Try it:
Write out the part of the book review starting with "Monday, June 02, 2008" and going on through "such as ebola.", word for word.

Document passage:
____________________

Monday, June 02, 2008

BOOK REVIEW: NANCY KRESS, DOGS

Nancy Kress, Dogs, Tachyon Publications, $14.95 (TP), 288 pp. (ISBN: 978-1-892391-78-0).

Terrorism is the big fear of the 21st century. Next to that is the specter of biological weapons, diseases that strike through all defenses to kill without discrimination. Both have genuine roots, the one in 9/11 and the other in new diseases such as ebola.

Ebola is one of potentially many diseases which have not affected people in the past simply because they persisted in areas where people didn't go, so that people did not meet them. But as populations have grown around the world, the human presence--in pursuit of timber, firewood, bushmeat, and more--has pushed into new areas. People have been exposed to new diseases, but what is new is the exposure, not the disease.

If you want a new disease, consider the potentials of genetic engineering. No one has yet crafted a new and horrific bacterium or virus, but the basic technology is developing rapidly, and using may not take the kind of sophisticated equipment and thousands of personnel that an effort to build nuclear weapons takes. In fact, you can buy gene-sequencers on eBay! It may only be a matter of time.

____________________

Dataset items
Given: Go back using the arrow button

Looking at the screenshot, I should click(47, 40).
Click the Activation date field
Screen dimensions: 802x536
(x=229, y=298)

____________________

Result below:
Monday, June 02, 2008

BOOK REVIEW: NANCY KRESS, DOGS

Nancy Kress, Dogs, Tachyon Publications, $14.95 (TP), 288 pp. (ISBN: 978-1-892391-78-0).

Terrorism is the big fear of the 21st century. Next to that is the specter of biological weapons, diseases that strike through all defenses to kill without discrimination. Both have genuine roots, the one in 9/11 and the other in new diseases such as ebola.